## YOUR INSTRUCTIONS
Put the entries below into a numbered list, starting at the first line and ending at the line that contains "Image resolution: width=470", and leave out blank lines.

Stored data entries
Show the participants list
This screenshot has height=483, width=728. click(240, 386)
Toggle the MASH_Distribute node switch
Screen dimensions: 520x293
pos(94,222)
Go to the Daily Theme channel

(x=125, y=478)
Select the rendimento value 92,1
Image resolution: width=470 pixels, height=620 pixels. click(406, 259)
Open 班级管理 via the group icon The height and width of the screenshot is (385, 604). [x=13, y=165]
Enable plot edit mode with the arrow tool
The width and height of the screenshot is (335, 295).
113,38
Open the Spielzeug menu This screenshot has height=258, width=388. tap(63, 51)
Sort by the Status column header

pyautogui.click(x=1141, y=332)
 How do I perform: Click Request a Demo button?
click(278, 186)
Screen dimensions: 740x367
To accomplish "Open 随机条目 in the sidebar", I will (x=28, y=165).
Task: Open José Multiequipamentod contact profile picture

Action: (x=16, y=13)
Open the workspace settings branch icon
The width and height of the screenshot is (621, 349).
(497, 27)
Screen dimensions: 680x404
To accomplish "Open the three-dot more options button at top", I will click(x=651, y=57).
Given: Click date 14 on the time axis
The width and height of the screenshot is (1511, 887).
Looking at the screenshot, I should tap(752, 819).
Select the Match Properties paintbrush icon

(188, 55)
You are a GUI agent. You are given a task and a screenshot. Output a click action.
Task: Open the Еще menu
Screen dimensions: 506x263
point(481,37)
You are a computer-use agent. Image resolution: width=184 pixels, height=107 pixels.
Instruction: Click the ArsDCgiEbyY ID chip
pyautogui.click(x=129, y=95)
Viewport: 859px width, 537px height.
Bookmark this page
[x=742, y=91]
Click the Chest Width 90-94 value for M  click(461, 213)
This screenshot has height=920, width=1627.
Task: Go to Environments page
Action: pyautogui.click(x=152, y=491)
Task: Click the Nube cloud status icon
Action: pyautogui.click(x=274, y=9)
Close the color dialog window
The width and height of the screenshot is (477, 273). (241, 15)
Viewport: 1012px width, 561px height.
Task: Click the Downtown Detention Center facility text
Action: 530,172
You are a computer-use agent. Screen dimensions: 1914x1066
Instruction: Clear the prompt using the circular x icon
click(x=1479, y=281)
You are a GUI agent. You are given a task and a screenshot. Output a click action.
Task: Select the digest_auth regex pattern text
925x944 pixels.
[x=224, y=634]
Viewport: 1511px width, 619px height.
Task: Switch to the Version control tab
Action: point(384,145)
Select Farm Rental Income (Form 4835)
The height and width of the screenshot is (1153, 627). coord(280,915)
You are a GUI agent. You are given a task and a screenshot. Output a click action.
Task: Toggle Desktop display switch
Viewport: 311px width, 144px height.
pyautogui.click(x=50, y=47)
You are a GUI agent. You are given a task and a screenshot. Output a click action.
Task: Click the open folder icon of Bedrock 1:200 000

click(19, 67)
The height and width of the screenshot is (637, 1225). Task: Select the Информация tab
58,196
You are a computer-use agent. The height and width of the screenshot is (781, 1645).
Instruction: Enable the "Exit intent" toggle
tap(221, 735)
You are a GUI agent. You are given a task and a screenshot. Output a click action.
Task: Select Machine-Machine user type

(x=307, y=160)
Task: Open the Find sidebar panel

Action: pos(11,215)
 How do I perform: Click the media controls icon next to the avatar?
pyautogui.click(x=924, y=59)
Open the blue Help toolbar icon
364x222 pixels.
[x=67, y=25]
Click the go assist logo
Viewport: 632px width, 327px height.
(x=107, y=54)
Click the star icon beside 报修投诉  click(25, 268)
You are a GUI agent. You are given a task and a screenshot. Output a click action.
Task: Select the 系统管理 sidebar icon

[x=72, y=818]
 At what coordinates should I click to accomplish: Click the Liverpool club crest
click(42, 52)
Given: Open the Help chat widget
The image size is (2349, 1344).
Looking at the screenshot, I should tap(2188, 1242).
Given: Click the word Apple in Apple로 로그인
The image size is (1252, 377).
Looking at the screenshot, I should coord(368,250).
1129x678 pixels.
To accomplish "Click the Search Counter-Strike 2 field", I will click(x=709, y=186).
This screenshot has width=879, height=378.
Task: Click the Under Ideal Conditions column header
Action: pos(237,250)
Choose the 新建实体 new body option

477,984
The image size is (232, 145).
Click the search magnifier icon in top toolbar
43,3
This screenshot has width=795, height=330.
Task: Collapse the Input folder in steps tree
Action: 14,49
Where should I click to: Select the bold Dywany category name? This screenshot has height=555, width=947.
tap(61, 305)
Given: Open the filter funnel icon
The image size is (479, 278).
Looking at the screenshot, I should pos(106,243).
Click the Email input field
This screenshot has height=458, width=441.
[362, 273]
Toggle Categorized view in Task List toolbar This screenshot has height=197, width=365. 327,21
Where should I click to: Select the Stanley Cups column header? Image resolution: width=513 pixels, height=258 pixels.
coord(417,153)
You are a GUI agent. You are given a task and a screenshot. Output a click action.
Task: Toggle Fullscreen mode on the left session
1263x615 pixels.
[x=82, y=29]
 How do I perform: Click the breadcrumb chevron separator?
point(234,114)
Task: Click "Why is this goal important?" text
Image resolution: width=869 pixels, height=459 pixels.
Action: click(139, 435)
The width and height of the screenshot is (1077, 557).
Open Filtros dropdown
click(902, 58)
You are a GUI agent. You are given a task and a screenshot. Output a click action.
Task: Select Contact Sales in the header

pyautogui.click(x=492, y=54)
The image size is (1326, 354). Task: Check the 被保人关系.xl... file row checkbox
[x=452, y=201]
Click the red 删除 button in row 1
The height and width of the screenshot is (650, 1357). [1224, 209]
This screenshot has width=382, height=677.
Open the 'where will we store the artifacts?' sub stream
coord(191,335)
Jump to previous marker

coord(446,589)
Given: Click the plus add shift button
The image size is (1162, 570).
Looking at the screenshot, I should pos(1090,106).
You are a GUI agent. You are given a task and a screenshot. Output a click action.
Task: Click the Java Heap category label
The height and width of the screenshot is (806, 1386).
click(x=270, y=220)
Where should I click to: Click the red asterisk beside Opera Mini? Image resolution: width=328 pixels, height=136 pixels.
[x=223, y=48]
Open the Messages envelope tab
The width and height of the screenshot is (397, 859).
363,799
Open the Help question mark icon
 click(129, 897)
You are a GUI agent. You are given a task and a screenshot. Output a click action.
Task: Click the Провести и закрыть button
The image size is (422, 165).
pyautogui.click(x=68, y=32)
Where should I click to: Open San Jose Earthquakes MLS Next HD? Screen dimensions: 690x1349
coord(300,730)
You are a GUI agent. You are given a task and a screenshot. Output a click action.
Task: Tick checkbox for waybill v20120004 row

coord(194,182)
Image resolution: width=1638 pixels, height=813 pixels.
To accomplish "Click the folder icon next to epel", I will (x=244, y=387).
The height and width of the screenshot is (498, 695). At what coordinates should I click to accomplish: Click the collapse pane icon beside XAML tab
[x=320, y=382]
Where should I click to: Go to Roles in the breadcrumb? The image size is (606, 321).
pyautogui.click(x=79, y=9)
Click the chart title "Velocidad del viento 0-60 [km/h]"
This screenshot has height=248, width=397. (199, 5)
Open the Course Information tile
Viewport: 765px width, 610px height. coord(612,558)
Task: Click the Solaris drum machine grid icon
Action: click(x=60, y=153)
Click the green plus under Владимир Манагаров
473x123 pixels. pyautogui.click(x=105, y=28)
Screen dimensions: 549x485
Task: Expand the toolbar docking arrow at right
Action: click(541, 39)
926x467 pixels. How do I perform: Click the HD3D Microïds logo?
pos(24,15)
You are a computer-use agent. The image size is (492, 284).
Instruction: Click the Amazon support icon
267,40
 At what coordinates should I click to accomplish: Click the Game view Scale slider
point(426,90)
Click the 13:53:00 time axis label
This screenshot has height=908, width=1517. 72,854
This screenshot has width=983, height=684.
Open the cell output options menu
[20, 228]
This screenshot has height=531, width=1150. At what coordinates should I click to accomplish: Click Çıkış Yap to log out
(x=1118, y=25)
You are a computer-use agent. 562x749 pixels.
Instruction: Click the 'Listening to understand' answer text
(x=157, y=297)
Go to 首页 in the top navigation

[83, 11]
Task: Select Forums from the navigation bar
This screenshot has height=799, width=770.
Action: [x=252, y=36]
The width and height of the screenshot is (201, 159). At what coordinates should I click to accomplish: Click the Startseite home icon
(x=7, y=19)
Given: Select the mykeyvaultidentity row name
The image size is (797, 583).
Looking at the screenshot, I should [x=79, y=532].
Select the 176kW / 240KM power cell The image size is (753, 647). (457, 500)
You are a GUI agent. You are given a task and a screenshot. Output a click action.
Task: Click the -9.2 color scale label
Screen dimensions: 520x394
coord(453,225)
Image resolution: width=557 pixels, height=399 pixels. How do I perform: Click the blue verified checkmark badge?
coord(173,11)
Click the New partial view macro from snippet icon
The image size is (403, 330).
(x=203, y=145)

## RESPONSE TO THIS TASK
1. Show the participants list
2. This screenshot has height=483, width=728. click(240, 386)
3. Toggle the MASH_Distribute node switch
4. Screen dimensions: 520x293
5. pos(94,222)
6. Go to the Daily Theme channel
7. (x=125, y=478)
8. Select the rendimento value 92,1
9. Image resolution: width=470 pixels, height=620 pixels. click(406, 259)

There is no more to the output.